General Sir Michael Anthony Shrapnel Biddulph  (30 July 1823 – 23 July 1904) was a British Army officer who became Black Rod, a parliamentary official.

Military career
Educated at the Royal Military Academy, Woolwich, Biddulph was commissioned into the Royal Artillery in 1843. He served in the Crimean War taking part in the Battles of Alma, Balaclava and Inkerman as well as the Siege of Sevastopol. Posted to India in 1861, he was appointed Deputy Adjutant-General of Artillery in India in 1868, and was promoted major-general in 1869.

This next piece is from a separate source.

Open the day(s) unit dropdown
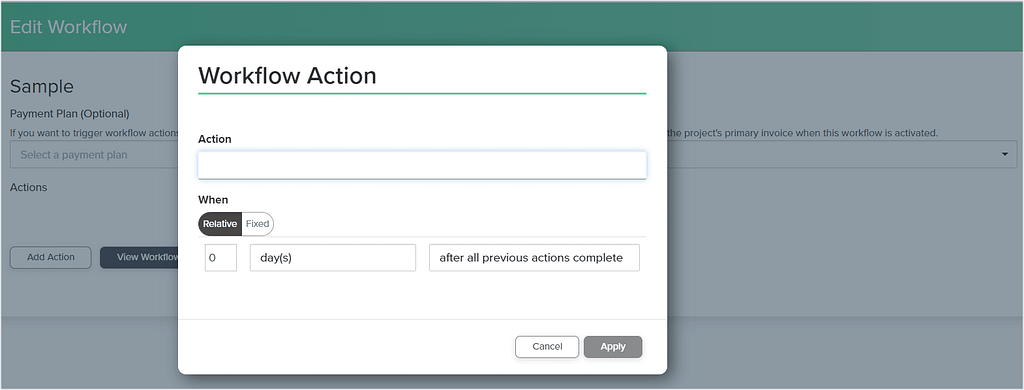pos(332,257)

In 1875, he was made commander of the Rohilkhand district, and in 1878 moved to command the garrison at Quetta, near the Afghanistan border. When the Second Afghan War became imminent, he established a base for operations in southern Afghanistan, taking command of the 2nd division of the Kandahar Field Force when war broke out in November 1878. His division advanced into Afghanistan, and Biddulph was present when Kandahar was occupied in January 1879. He returned to India later that month in command of the Thal-Chotiali Field Force. In 1880, he was given command of the Rawalpindi district in India and, after promotion to general in 1886, he served as President of the Ordnance Committee from 1887 until retirement in 1890.

In retirement he served as Gentleman Usher of the Black Rod from 1896 to 1904 and was an Extra Groom in Waiting to King Edward VII from 1901 to 1904. He also took to watercolour painting.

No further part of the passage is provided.